• **ABOUT THIS TASK**
An acceptable answer repeats exactly the line with "You are a computer-use agent. The image size is (993, 734)." and each line after it through the end of the entries, and includes nothing else.

Data entries:
★ ★ ★

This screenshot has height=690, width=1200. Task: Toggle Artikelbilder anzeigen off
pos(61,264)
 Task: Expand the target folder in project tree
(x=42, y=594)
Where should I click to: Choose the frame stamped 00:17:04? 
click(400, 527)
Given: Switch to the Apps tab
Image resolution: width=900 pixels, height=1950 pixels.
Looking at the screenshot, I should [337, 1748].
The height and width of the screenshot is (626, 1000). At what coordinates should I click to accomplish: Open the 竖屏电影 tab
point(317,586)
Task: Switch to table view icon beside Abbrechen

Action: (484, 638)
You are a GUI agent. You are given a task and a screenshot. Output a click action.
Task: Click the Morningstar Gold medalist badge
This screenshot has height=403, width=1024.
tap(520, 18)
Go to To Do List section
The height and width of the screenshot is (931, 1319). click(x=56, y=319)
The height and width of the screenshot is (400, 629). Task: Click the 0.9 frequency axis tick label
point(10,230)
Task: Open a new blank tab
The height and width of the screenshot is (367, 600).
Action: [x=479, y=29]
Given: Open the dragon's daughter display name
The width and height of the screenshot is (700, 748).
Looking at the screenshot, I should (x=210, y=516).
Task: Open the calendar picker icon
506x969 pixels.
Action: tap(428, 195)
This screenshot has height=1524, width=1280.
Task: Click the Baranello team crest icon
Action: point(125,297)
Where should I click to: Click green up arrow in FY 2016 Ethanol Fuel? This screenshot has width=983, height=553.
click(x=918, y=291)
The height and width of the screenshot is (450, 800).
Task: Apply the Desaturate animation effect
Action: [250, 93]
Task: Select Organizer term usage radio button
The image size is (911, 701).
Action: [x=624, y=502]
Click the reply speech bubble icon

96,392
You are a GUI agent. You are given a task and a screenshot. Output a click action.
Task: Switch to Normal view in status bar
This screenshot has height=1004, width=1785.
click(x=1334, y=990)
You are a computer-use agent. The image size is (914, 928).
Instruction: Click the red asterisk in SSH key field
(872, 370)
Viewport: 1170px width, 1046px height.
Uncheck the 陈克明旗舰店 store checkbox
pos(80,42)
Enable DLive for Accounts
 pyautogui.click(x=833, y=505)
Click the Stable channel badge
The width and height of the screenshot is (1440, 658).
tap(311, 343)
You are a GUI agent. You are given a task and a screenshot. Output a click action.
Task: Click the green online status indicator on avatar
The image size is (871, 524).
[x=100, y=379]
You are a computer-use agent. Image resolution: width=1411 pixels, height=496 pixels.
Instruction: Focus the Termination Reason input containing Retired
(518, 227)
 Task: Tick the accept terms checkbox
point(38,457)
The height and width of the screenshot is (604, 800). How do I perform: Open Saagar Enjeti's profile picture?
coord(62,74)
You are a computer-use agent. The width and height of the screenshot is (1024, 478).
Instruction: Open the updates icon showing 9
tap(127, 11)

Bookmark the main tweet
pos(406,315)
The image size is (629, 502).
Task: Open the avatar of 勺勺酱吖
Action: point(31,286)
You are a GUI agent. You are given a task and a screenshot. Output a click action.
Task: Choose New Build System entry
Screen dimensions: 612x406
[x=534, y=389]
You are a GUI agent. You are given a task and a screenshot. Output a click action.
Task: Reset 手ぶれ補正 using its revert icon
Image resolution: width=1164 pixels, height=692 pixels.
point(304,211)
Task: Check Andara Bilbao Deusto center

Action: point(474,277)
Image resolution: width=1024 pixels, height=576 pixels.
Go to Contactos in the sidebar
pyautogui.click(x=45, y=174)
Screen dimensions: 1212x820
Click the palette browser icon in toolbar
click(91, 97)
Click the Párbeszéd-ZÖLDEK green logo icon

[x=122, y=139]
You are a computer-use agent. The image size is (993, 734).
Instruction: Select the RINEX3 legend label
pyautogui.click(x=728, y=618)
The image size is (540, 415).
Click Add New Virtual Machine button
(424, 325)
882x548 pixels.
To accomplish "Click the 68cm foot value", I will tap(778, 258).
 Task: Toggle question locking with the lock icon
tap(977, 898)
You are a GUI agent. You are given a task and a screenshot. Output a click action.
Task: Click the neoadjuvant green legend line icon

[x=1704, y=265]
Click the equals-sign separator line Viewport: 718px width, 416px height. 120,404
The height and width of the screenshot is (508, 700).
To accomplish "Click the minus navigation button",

★ ★ ★

• **OUTPUT BELOW**
You are a computer-use agent. The image size is (993, 734).
Instruction: Select the RINEX3 legend label
pyautogui.click(x=728, y=618)
The image size is (540, 415).
Click Add New Virtual Machine button
(424, 325)
882x548 pixels.
To accomplish "Click the 68cm foot value", I will tap(778, 258).
 Task: Toggle question locking with the lock icon
tap(977, 898)
You are a GUI agent. You are given a task and a screenshot. Output a click action.
Task: Click the neoadjuvant green legend line icon

[x=1704, y=265]
Click the equals-sign separator line Viewport: 718px width, 416px height. 120,404
The height and width of the screenshot is (508, 700).
To accomplish "Click the minus navigation button",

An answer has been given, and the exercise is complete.